The plot is centered around the five young "wives" (read: sex slaves) of the repulsively leathery villain Immortan Joe, and Imperator Furiosa (Charlize Theron)'s attempt to rescue them before they bear Immortan Joe's children and are discarded, their purpose having been served. Furiosa hides the Wives in her nigh-indestructible tanker, called the War Rig, and fights tooth and nail, usually at 80 miles an hour, to make sure they're all free of Immortan Joe. She's trying to take them to "the green place," her childhood home, and presumably the last oasis in this otherwise arid world.

Max is also there.

That's not say that Max himself doesn't matter. He does, just not in the way we expect him to. Max, a role originated by racist-ass Melly Gibsons, has a certain cachet within the action/apocalypse genre. My husband pointed out that The Road Warrior, the second in the Mad Max trilogy (but the first to make a splash in North America) was pretty much responsible for what we think of as the post-apocalypse aesthetic: the black leather, the stripped-down cars, the repurposed safety gear as armor. But in this installment, the film really does belong to the women. Max is like a Trojan horse: his name got us into the theatre, but Furiosa has nearly everyone cheering.

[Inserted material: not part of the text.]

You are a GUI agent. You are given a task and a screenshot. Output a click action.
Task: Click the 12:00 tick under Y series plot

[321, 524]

For an action movie—actually, for any Hollywood movie—Mad Max is just chock full of women. There are fat women, old women, young women, pregnant women, disabled women. At one point, Furiosa punches Max in the face with her amputated stump hard enough to knock him back on his ass. This is not something I've seen before. In an age when Hollywood is constantly trying to one-up itself with ever-crazier fight scenes and end-of-the-world stakes (see: Transformers, Avengers, the Fast and the Furious franchise), a simple punch—albeit one that was delivered by a disabled female character—was what it took to knock me back, too.

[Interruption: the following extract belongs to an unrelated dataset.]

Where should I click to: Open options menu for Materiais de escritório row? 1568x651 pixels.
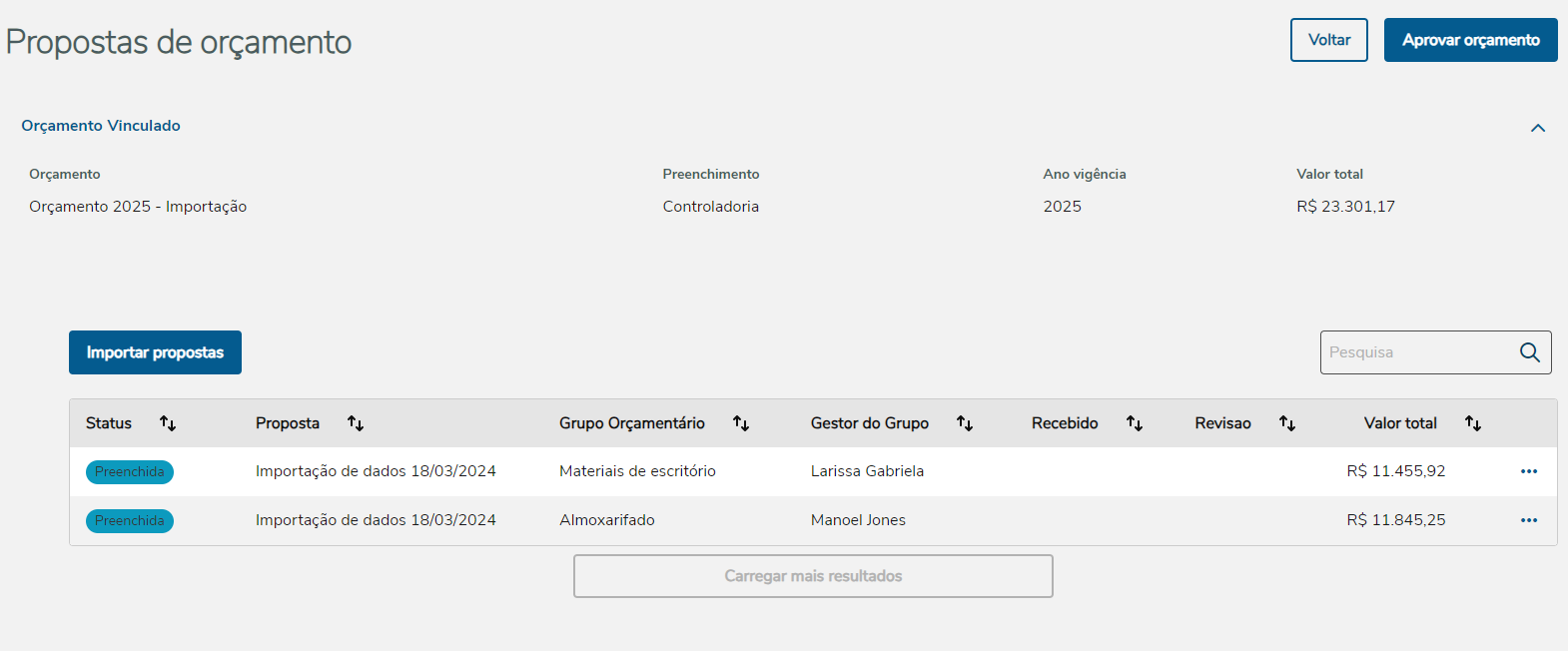(1529, 471)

But the feminist angle isn't just window dressing. While it's possible to imagine the film with a much more traditional cast—some burly, taciturn man rescuing those poor, lithe, perfect Wives—Charlize Theron inhabits Furiosa with, yes, fury. And intensity. And the sense that she herself might have spent some time in those gauzy linen outfits, or could have been involved in getting the Wives to Joe in the first place. It's clear that, whatever Furiosa was doing before she freed the Wives, she was part and parcel of Joe's societal machine, and she bears a burden of guilt for it. Max, as an outsider and a kidnap victim himself, is interested in freedom, but that doesn't necessarily extend beyond the borders of his own body; Furiosa, on the other hand, sees freedom as something that everyone should have. She drives for Immortan Joe. She knows his brand of crazy. She's lived with it.

And this is what makes Mad Mad: Fury Road so amazing to watch. Furiosa is pissed. The Wives are fed up. Their anger, not Max's, provides the emotional center for the film. Their decisions, not his, provide the action. It's shocking that this is shocking, but telling the stories of female victims who refuse to live inside their victimhood is just not how action movies usually go. We get plucky side characters, or romantic love interests, or, if we're in our forties, the villainess role. But to be the King Leonidas, the John McClane, the Snake Plisken? To be the ass-kicker? To be the whole point? That is fresh.

While drama is slowly ceding territory to women's stories, especially on TV, and comedy is beginning to take women seriously, this is one of the few action stories where the estrogen matters as much as the testosterone. I was wrong about not wanting to see Fury Road. I want to see more movies like it.